Karen S. Johnson: Backing my claims about 9/11 questions
Karen S. Johnson
East Valley Tribune
Monday, May 5, 2008
A recent letter to the editor asked for evidence of my claims regarding the tragedy of 9/11. Below I present some points that are presently known. I won’t be able to convince anyone who doesn’t want to be convinced, but for those who are willing to deal with factual evidence, consider the following:
• 37 different people reported explosions in the basement of the World Trade Center Towers before the first plane hit, and seismic equipment recorded both the explosions and the impacts. In addition, people were injured by the explosions in the basement, providing well-documented evidence. Yet this evidence is ignored.
•The media and government have promoted the “pancake theory” as the cause of the collapse of the Twin Towers — that is, fire weakened the steel support beams, causing the upper floors to collapse. Then the weight of the collapsing floors above caused the floors below to collapse.
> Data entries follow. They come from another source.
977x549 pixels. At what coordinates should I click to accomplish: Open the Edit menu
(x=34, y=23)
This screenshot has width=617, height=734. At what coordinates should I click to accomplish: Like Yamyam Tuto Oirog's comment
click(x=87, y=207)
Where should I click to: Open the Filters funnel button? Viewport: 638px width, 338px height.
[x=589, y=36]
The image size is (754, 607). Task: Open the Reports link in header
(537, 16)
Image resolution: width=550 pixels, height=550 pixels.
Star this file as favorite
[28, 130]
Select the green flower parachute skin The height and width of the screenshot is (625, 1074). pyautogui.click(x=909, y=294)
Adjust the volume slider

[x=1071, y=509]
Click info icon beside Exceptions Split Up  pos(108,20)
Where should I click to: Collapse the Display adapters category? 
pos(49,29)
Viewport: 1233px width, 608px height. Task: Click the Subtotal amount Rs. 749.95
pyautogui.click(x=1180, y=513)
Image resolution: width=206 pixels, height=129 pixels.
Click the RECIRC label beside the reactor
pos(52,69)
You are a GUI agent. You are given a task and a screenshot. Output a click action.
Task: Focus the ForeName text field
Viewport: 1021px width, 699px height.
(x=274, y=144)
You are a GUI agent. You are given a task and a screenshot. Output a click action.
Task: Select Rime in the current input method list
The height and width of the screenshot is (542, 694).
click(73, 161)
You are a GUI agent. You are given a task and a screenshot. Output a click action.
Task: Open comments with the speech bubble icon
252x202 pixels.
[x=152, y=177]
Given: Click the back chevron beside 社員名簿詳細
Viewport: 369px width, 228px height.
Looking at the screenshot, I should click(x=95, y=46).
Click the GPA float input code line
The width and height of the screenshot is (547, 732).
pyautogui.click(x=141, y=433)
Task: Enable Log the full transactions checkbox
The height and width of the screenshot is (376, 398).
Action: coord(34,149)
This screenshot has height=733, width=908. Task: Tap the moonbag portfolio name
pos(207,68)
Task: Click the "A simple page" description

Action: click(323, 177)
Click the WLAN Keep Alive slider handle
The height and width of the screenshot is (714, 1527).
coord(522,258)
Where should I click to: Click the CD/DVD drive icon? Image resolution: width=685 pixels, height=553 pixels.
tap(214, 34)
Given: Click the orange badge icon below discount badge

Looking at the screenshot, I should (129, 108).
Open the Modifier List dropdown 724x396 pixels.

This theory is not consistent with scientific principles or the facts. Frank Legge, who has a doctorate in chemistry, and Tony Szamboti, a mechanical engineer, reported in December in the Journal of 9/11 Studies: “It appears therefore that the official concept of a free-fall collapse of the upper portion through the initiation story, due to heat effects from fire, is a fantasy. If the temperature did become high enough for collapse to occur” — and everyone agrees that it did not — “it could not have happened in the observed manner. In particular it could not have been sudden and thus could not have produced the velocity, and hence the momentum and kinetic energy, upon which the official story depends for the second stage of collapse.”